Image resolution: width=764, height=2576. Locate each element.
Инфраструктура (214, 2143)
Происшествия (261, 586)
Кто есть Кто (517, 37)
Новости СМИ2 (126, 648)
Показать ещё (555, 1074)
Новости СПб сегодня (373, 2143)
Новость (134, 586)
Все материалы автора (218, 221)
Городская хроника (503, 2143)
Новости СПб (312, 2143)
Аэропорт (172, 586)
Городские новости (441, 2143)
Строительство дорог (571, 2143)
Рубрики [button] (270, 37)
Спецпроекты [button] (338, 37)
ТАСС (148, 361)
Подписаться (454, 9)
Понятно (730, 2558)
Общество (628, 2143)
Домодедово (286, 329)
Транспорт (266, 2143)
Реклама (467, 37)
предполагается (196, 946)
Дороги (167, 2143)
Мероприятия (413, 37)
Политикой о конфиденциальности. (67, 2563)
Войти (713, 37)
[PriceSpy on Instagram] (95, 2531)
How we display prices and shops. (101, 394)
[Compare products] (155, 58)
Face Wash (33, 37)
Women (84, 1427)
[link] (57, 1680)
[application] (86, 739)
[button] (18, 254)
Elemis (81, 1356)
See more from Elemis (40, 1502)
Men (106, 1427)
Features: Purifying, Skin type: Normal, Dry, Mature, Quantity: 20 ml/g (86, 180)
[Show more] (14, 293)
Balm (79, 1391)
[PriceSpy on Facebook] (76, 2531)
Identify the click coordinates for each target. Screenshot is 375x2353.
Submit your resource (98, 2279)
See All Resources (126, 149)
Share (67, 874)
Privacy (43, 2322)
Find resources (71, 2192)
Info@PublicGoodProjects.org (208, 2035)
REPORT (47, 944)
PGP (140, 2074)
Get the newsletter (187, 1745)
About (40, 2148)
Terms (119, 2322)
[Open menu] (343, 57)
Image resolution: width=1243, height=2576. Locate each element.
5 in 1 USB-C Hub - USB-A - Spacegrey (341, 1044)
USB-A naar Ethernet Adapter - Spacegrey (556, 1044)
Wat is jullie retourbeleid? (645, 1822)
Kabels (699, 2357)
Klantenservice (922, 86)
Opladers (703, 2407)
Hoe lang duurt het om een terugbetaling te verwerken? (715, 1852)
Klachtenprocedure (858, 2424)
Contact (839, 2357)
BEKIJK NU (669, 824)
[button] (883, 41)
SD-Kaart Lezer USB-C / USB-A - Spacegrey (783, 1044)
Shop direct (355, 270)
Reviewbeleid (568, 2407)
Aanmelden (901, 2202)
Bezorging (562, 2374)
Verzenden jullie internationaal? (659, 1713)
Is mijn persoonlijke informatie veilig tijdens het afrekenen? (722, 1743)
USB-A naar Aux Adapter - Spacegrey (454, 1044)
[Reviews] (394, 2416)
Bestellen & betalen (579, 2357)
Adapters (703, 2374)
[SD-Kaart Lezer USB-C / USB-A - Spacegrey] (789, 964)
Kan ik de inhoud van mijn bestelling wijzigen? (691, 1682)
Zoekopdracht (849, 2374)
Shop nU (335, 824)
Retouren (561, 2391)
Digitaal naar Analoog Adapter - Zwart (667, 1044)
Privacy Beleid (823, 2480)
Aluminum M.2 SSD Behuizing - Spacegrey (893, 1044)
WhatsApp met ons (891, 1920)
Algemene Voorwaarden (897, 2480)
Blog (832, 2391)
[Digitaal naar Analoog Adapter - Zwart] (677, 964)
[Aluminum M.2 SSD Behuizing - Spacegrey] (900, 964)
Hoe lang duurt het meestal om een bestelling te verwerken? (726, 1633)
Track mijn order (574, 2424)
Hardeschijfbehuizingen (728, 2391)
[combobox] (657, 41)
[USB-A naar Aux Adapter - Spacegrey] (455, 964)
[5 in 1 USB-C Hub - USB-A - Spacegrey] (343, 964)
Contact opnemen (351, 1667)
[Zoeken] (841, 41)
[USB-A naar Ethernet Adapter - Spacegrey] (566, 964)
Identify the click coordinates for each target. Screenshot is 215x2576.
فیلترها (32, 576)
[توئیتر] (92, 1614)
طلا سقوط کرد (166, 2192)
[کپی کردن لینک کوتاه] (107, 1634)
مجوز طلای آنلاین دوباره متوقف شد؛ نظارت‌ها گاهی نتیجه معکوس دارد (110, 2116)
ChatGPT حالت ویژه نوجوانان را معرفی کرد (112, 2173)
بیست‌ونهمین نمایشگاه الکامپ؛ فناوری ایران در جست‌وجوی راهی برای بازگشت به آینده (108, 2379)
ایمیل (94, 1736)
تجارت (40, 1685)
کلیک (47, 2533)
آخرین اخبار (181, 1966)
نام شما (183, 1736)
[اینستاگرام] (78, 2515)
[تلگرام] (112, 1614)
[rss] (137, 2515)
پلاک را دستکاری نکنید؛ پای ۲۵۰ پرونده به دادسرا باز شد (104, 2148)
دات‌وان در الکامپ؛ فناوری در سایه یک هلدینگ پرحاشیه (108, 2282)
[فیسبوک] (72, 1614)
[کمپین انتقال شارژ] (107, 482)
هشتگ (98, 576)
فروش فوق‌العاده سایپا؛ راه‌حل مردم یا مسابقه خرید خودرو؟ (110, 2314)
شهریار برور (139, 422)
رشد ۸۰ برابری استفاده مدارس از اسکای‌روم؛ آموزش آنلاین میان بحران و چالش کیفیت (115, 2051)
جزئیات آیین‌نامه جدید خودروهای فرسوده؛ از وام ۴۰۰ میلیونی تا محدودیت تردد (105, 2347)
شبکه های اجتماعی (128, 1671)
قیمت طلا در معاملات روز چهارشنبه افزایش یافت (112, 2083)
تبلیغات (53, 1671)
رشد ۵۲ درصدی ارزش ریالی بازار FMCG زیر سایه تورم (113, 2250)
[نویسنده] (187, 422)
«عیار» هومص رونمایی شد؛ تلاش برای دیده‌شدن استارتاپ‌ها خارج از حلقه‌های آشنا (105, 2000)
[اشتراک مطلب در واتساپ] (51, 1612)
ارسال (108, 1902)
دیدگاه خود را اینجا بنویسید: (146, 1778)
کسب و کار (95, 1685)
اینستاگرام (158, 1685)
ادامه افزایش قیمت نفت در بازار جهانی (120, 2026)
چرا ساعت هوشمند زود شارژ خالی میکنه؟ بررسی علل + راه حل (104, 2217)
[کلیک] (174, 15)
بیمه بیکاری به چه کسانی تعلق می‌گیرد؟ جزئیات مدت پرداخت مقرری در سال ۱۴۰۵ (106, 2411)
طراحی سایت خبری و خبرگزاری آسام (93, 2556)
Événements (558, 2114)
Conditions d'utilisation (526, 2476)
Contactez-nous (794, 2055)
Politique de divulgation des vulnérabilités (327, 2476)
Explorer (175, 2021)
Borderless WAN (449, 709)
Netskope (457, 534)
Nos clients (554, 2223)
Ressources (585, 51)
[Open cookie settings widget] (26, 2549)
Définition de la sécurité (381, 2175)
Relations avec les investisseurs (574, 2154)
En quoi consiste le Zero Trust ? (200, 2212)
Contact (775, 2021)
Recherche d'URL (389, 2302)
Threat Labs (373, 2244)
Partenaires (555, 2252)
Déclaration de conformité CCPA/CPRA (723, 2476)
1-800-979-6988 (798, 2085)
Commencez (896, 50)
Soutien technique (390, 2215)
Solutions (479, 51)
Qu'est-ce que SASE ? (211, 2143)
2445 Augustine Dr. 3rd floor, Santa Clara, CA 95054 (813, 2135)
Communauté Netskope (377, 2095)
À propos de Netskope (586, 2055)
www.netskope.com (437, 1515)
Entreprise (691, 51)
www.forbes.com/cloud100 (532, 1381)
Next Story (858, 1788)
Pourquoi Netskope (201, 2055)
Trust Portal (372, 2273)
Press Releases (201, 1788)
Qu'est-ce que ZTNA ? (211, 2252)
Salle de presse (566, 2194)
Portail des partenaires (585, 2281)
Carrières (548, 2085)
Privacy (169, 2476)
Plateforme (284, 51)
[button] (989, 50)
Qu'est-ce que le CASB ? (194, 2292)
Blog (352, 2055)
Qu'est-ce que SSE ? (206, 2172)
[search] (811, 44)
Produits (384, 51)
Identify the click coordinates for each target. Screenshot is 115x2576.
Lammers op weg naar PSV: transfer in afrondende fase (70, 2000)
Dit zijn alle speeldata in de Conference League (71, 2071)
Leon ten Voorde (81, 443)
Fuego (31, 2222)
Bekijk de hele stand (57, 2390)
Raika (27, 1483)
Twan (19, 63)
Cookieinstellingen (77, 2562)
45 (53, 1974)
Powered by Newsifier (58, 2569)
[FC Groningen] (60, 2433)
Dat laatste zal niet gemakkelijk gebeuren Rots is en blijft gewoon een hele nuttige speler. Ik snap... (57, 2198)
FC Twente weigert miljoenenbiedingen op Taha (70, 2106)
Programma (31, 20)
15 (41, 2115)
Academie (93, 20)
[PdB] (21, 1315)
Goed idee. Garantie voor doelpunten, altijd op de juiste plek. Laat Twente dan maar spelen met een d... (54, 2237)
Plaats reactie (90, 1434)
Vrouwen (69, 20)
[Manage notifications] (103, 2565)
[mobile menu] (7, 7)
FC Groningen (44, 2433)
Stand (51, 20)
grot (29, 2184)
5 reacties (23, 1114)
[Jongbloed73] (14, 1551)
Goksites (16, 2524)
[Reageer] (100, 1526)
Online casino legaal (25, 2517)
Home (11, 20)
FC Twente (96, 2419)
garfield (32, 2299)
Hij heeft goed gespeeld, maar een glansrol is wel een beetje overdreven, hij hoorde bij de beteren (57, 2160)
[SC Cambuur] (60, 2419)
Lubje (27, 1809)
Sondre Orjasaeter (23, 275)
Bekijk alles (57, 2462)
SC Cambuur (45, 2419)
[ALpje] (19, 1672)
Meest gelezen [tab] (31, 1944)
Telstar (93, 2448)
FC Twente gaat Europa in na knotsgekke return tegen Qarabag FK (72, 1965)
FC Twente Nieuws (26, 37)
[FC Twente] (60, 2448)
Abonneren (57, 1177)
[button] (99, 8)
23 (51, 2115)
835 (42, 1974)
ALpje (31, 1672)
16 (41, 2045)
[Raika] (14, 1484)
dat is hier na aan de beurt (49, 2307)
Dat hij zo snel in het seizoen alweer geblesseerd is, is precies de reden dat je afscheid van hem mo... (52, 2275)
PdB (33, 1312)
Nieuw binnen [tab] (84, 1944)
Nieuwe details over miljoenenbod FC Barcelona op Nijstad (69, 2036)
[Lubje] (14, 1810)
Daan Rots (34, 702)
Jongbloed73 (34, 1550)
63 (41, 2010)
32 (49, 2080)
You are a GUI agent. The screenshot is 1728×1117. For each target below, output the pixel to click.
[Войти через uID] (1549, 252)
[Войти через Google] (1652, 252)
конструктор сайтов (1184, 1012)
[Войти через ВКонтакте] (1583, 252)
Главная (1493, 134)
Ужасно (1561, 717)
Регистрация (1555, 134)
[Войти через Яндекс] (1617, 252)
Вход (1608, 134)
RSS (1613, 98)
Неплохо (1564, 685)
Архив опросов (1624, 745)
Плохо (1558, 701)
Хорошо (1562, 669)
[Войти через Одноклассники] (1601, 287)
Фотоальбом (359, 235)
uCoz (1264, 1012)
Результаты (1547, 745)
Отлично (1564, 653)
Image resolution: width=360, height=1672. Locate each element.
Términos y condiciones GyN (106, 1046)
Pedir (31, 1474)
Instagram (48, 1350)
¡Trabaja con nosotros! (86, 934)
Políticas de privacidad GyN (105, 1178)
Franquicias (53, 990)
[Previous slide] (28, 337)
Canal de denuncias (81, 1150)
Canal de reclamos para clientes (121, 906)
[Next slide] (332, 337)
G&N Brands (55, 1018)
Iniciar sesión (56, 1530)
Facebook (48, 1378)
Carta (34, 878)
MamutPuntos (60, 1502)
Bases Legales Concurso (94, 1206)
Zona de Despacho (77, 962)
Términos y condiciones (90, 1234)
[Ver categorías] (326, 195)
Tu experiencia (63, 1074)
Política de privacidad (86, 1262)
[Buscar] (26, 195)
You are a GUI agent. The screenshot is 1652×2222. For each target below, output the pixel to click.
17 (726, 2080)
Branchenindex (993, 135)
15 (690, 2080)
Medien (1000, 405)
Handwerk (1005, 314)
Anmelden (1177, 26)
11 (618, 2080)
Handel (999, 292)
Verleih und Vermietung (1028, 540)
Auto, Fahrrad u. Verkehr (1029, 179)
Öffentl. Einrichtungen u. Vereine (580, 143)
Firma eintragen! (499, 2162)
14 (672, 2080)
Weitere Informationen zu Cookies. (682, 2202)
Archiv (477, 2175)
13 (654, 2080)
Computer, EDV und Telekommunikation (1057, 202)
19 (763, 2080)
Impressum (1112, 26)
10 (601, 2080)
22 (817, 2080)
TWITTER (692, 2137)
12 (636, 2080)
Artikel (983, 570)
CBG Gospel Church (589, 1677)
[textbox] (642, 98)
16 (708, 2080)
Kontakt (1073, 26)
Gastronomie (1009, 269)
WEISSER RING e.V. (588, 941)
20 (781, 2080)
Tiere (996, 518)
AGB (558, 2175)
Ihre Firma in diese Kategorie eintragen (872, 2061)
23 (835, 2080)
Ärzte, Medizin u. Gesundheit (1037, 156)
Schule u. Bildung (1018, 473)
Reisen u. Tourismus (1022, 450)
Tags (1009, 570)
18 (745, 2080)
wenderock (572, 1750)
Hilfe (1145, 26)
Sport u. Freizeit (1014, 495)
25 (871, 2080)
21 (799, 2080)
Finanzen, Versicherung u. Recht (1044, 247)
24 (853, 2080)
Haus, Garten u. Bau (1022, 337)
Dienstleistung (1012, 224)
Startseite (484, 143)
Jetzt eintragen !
★ ★ ★ ★ ★
# [TASK REQUIREMENTS]
Please count how many lines of the listing include the word "hele", giving the number by itself.

# [RESPONSE BOX]
2